PURPOSE: To evaluate the role of oral corticosteroids as an anti-inflammatory adjunct in the treatment of orbital cellulitis.

DESIGN: Prospective, comparative, single-masked, interventional clinical study.

METHODS: setting: Tertiary eye care center (All India Institute of Medical Sciences). study population: Patients with acute onset (within 14 days) of orbital cellulitis with or without abscess. intervention: Patients were randomized into 2 groups in the ratio of 1:2. Both groups received initial intravenous antibiotics. In Group 2, oral steroids were added after an initial response to intravenous antibiotics. main outcome measures: Resolution of signs and symptoms, duration of intravenous antibiotics, length of hospital stay, and sequelae of disease (ptosis, proptosis, and movement restriction) were evaluated and compared between the 2 groups.

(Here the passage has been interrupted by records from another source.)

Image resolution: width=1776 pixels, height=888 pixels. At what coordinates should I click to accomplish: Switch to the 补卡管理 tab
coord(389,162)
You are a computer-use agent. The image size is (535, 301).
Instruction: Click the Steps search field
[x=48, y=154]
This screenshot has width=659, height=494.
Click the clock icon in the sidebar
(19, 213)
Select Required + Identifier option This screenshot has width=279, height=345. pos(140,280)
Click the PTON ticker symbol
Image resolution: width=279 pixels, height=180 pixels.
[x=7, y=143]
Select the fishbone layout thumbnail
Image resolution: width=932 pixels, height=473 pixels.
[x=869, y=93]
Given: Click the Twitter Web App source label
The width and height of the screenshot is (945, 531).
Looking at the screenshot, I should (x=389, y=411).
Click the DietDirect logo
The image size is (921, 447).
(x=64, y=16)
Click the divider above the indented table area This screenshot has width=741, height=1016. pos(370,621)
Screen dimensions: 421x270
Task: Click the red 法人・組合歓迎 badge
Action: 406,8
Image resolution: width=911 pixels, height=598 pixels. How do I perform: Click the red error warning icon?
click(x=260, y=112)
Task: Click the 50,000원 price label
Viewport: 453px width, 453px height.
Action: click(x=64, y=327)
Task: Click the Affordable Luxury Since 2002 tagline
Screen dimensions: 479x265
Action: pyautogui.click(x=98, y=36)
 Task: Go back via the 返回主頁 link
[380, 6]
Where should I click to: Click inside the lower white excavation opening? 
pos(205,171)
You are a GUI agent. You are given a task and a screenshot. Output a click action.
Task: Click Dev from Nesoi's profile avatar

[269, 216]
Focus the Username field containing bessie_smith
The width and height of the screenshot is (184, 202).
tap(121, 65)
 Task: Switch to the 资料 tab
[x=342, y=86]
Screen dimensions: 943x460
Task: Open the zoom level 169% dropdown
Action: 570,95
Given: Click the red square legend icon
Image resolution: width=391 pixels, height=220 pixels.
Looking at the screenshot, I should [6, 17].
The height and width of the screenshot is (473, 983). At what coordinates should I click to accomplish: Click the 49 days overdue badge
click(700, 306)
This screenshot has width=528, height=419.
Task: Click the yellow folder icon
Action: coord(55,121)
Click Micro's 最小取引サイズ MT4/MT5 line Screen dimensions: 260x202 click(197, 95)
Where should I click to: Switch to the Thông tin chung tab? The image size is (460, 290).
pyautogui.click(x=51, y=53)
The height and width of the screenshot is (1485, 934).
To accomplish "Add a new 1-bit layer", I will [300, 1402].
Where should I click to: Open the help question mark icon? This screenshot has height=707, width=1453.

RESULTS: A total of 21 patients (age range, 11-59 years) with orbital cellulitis were studied. There were 7 patients in Group 1, who received standard intravenous antibiotics, and 14 in Group 2, who received adjuvant steroids. Patients in Group 2 showed an earlier resolution of inflammation in terms of periorbital edema (P = .002 at day 7), conjunctival chemosis (P < .001 at day 10), and pain (P = .012 at day 7). They also attained vision of 0.02 on logMAR earlier than Group 1 patients. Decrease in proptosis and improvement in extraocular movements were also significantly better with the use of steroids (P = .027 at day 10, P = .003 at day 14, respectively). While a significant number of patients in Group 1 had mild residual ptosis, proptosis, and movement restriction at 12 weeks, none of the patients treated with steroids had any residual changes (P = .023, P = .001, and P = .001, respectively). The durations of intravenous antibiotics and hospital stay were significantly less in Group 2.

CONCLUSION: Use of oral steroids as an adjunct to intravenous antibiotic therapy for orbital cellulitis may hasten resolution of inflammation with a low risk of exacerbating infection.